Meski bingung, Apo tetap mengangguk saja. "Iya, Phi."
"Jangan tolak lagi kalau Phi kasih. Simpan saja," imbuh Mile. "Ditabung juga tidak masalah. Jadi kalau ada yang mendadak bisa kau ambil. Misal baru ingat hari ultah temanmu. Nah ... karena punya uang tinggal belikan barang."
Apo pun mendengar nasihat Mile sepanjang jalan. Remaja itu--entah kenapa--lebih nyaman bicara dengan Mile begini, daripada menyerempet cinta-cintaan. Apo juga lebih vokal saat membahas sekolah, impian, kuliah, hobi, dan hal sejenis--tapi langsung kikuk jika pria ini menguarkan aura romantis.
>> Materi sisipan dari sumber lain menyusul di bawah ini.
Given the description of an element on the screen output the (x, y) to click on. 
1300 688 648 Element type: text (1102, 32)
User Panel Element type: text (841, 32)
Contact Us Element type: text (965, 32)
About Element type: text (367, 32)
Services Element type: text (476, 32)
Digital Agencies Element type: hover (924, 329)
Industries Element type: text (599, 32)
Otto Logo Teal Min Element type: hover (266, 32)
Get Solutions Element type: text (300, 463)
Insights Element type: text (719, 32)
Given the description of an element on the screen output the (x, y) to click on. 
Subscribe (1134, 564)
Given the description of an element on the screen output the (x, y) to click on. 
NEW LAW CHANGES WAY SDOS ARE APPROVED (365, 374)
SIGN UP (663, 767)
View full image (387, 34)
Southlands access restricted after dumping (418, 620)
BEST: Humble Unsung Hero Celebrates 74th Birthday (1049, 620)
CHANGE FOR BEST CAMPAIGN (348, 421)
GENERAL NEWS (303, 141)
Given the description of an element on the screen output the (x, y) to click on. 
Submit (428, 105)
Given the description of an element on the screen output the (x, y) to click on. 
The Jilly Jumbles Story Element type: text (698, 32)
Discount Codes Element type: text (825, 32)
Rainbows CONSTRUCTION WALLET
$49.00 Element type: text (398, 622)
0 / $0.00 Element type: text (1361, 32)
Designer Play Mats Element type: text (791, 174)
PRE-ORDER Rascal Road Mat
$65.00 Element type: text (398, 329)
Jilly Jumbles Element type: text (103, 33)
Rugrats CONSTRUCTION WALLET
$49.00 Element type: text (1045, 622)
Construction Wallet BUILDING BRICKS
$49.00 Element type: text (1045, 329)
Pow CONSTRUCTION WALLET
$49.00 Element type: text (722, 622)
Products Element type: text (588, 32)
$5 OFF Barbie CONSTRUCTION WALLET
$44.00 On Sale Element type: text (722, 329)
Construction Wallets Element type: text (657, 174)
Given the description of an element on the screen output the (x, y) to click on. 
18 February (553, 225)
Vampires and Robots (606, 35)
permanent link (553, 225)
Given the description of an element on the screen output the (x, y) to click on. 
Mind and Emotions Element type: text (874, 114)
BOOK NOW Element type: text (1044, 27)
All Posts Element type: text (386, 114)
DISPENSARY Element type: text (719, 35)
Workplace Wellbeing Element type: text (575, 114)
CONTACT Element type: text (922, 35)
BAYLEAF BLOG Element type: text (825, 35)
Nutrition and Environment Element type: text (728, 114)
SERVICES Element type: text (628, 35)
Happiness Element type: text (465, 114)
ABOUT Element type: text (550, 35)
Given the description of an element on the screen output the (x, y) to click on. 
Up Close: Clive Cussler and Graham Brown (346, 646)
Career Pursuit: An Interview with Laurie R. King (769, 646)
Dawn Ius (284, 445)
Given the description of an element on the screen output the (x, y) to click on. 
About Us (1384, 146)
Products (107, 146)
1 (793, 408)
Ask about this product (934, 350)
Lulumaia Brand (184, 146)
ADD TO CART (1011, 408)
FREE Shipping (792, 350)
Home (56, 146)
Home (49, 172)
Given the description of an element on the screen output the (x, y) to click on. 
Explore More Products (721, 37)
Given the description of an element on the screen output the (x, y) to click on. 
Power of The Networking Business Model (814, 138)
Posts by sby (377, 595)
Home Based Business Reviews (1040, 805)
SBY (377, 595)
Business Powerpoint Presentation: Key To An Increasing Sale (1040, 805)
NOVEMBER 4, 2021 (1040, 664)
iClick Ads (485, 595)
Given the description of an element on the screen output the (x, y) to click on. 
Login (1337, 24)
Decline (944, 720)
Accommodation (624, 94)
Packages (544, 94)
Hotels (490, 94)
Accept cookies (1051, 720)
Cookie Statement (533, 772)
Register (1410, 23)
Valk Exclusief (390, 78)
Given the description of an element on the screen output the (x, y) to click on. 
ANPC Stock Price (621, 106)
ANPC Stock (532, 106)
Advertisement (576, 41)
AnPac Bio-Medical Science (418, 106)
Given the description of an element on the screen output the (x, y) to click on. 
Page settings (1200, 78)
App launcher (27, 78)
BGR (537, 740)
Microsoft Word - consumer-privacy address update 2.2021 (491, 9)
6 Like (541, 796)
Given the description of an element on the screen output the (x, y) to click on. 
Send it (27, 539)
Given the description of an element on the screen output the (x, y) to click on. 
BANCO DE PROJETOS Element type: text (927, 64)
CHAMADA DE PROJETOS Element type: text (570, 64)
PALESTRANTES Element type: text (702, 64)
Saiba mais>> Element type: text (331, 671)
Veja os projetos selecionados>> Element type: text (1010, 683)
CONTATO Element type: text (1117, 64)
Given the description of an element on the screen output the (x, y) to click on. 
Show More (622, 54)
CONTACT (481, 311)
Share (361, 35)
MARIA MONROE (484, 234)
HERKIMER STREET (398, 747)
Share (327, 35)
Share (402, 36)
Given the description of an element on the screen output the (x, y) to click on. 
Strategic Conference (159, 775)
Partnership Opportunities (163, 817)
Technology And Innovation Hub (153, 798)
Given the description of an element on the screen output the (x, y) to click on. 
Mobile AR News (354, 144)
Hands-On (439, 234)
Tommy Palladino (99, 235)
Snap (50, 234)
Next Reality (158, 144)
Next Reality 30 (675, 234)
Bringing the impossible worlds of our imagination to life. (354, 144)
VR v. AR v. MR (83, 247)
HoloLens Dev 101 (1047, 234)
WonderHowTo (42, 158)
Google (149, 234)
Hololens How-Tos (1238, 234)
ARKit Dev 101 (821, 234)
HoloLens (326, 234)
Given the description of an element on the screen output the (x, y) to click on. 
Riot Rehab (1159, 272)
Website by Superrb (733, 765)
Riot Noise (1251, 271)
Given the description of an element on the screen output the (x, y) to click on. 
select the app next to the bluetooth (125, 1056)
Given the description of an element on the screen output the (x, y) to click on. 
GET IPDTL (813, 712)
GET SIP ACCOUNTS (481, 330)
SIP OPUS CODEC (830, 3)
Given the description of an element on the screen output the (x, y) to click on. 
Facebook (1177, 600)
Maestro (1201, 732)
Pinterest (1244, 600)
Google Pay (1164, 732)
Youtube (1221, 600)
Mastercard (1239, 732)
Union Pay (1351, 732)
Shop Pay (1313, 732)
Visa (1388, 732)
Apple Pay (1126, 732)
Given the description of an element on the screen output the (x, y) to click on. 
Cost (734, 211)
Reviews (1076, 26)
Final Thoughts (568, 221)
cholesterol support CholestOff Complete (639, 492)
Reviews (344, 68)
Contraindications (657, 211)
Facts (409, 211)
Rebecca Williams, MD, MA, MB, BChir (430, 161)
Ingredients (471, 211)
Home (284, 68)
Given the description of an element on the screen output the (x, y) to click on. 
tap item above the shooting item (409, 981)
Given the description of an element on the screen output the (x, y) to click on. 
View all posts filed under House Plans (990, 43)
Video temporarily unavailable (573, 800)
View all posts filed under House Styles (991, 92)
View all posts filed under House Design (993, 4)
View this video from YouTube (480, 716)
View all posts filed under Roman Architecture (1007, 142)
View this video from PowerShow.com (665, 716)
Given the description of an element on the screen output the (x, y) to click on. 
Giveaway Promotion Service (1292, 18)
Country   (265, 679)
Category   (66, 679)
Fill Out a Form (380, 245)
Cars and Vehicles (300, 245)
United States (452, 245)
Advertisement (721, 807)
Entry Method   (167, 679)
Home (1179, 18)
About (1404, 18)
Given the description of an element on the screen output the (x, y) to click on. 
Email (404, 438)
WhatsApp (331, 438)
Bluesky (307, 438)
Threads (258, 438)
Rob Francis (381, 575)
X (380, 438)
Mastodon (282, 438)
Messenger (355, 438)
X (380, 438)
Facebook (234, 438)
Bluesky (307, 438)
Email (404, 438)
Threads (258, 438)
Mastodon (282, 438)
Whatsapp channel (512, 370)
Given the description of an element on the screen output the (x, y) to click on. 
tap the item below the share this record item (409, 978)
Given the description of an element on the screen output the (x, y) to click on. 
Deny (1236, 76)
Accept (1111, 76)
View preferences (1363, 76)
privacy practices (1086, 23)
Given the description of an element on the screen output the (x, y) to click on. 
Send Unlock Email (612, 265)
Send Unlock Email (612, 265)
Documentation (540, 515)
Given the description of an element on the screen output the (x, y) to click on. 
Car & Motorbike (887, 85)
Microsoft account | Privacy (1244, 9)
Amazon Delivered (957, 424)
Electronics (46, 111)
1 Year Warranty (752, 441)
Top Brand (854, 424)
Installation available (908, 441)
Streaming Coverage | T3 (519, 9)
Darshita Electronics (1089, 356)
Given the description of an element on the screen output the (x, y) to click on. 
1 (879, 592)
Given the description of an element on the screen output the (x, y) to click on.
Misal saat sarapan tadi. Melibat sendoknya jatuh, Mile langsung memberikan miliknya. Toh masih belum dipakai. Mile justru yang minta baru. Mungkin dia tidak mau Apo sungkan kepada waiter-nya.
Saat berjalan Apo juga sering digandeng. Apalagi di tengah konser yang ramai. Mile seolah tak ingin Apo hilang mencadak. Apalagi tingginya baru sebahu orang dewasa. Apo memang masih kecil seperti kata orangtuanya, tapi Mile takkan pernah keberatan. Dia senang melihat Apo tersenyum. Saat pulang pun digendong belakang sangking capeknya berjalan.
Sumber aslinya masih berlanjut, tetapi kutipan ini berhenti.